Torrents first rose to public prominence during the early Noughties, thanks to music sharing services like Napster and Kazaa.
Now, as then, using a torrent involves downloading a piece of software (called a client) onto a computer or mobile device.
The client finds, downloads and reassembles each chunk of a selected torrent from different devices.
When multiple devices share a file, they’re known as a swarm. The physical act of making a file available for other people to download is called seeding.
It only takes one device and one copy of a file to start seeding, allowing other people to replicate it on their own devices. A swarm quickly develops.
The best torrents to use
Due to the prevalence of illegal content, torrents are constantly being launched and taken down.
The UK’s internet service providers have also clamped down on certain high-profile services.
A Virgin Broadband customer attempting to visit The Pirate Bay will be redirected to a page displaying a High Court order, explaining why access is not permitted.
Despite these associations with pirated content, installing a torrent is entirely legal.
These are some of our recommended platforms:
BitTorrent. Created by the founder of torrent protocols and often referred to as Mainline, BitTorrent is the oldest client in existence.
Features include multiple simultaneous downloads, graphical displays of current activity and the ability to create (and share) torrent files.

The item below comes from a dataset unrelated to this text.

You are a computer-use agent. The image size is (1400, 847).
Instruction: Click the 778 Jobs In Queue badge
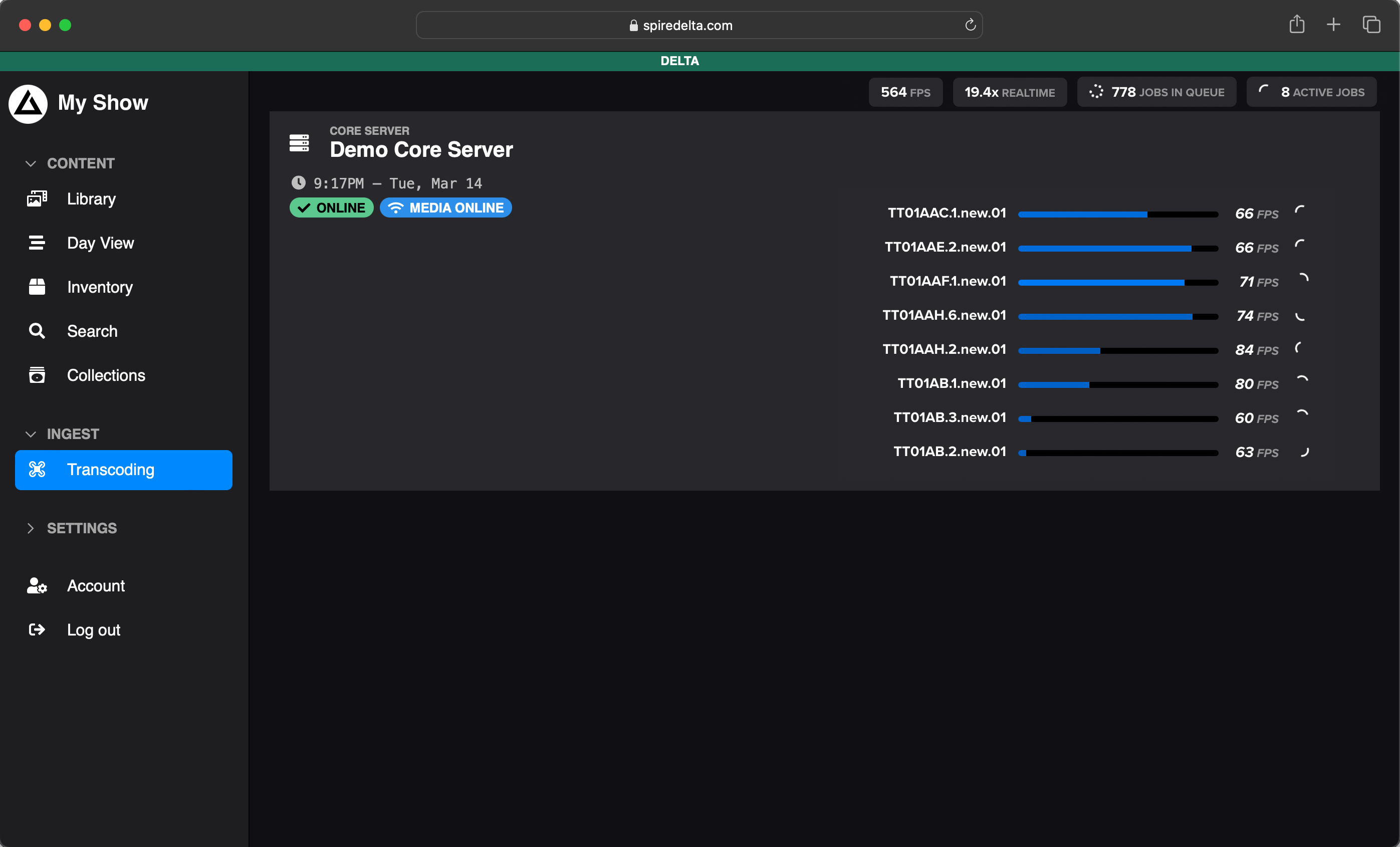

Zooqle. Currently listing over three million torrents, Zooqle focuses on TV and cinema releases.
A variety of resolutions are typically offered (from SD to 1080p), while thumbnails and a brief synopsis of each file make it easy to find specific content.
µTorrent. This client occupies just 2MB of space once downloaded, which is less than an MP3 file.

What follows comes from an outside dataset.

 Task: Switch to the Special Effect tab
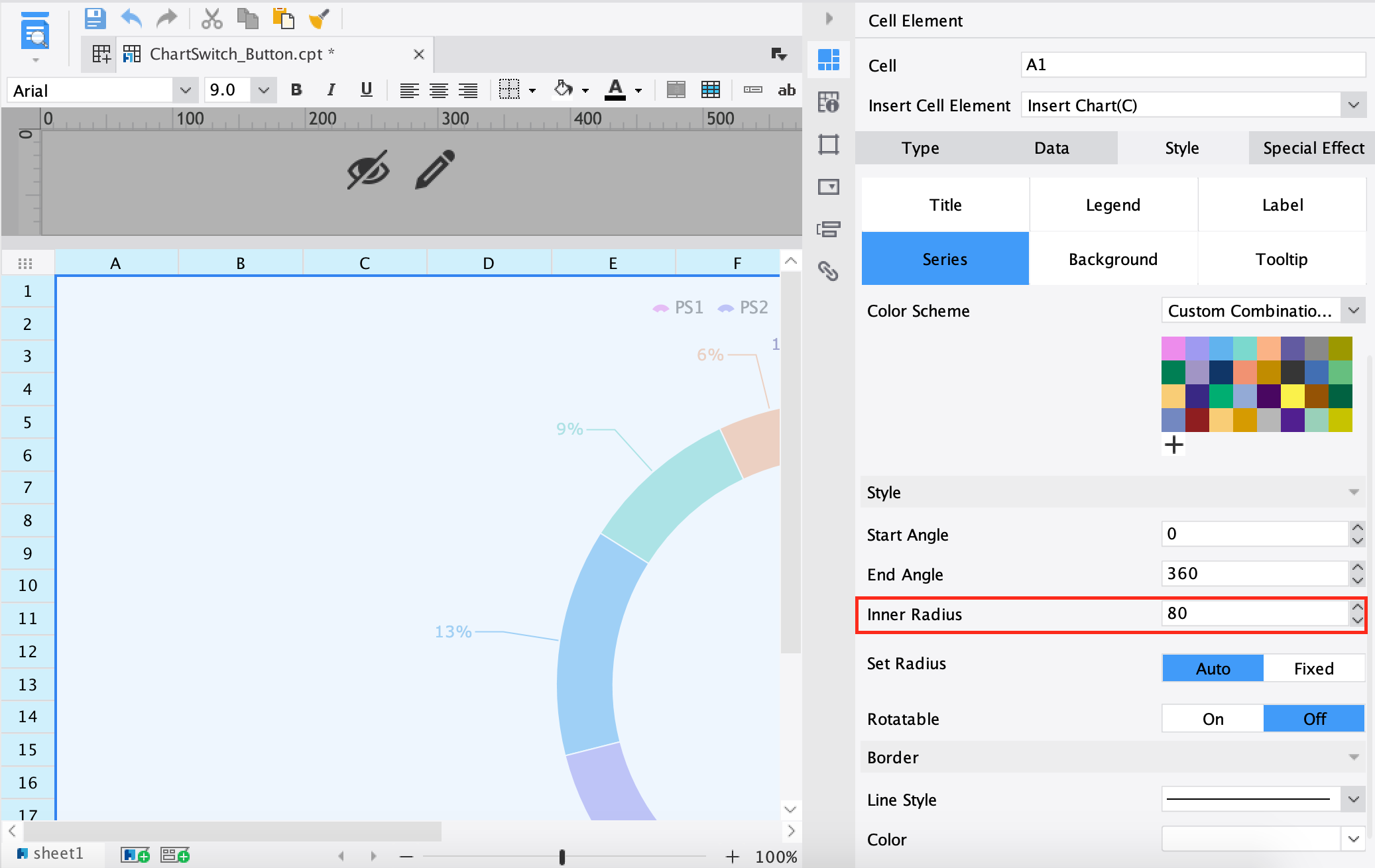click(1313, 148)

Four versions of µTorrent are available – a free platform and three paid-for versions that strip out adverts (Ad-Free), provide virus/malware protection (Pro) and add a virtual private network for anonymous downloading (Pro+VPN). We consider the merits of a VPN below.
How do I find torrents to download?
Like any P2P network, files aren’t located on a centralised server waiting to be accessed.
Instead, each client publishes ever-changing lists of files, available for transfer from peers who are currently online.
Usually, clicking on a file is enough to start the download.
Should I use a VPN as well?
Although torrents draw information from multiple sources, they do so publicly.
As a result, anyone accessing copyrighted material could be at risk of identification and prosecution.
A virtual private network establishes a secure internet connection between host and recipient, which prevents anyone else seeing what’s going on.
It ensures a device’s IP address is hidden, and encrypts any sent or received data – including torrents.
However, a VPN may slow down file transfer times, and many VPN providers introduce fees once a certain amount of bandwidth has been used.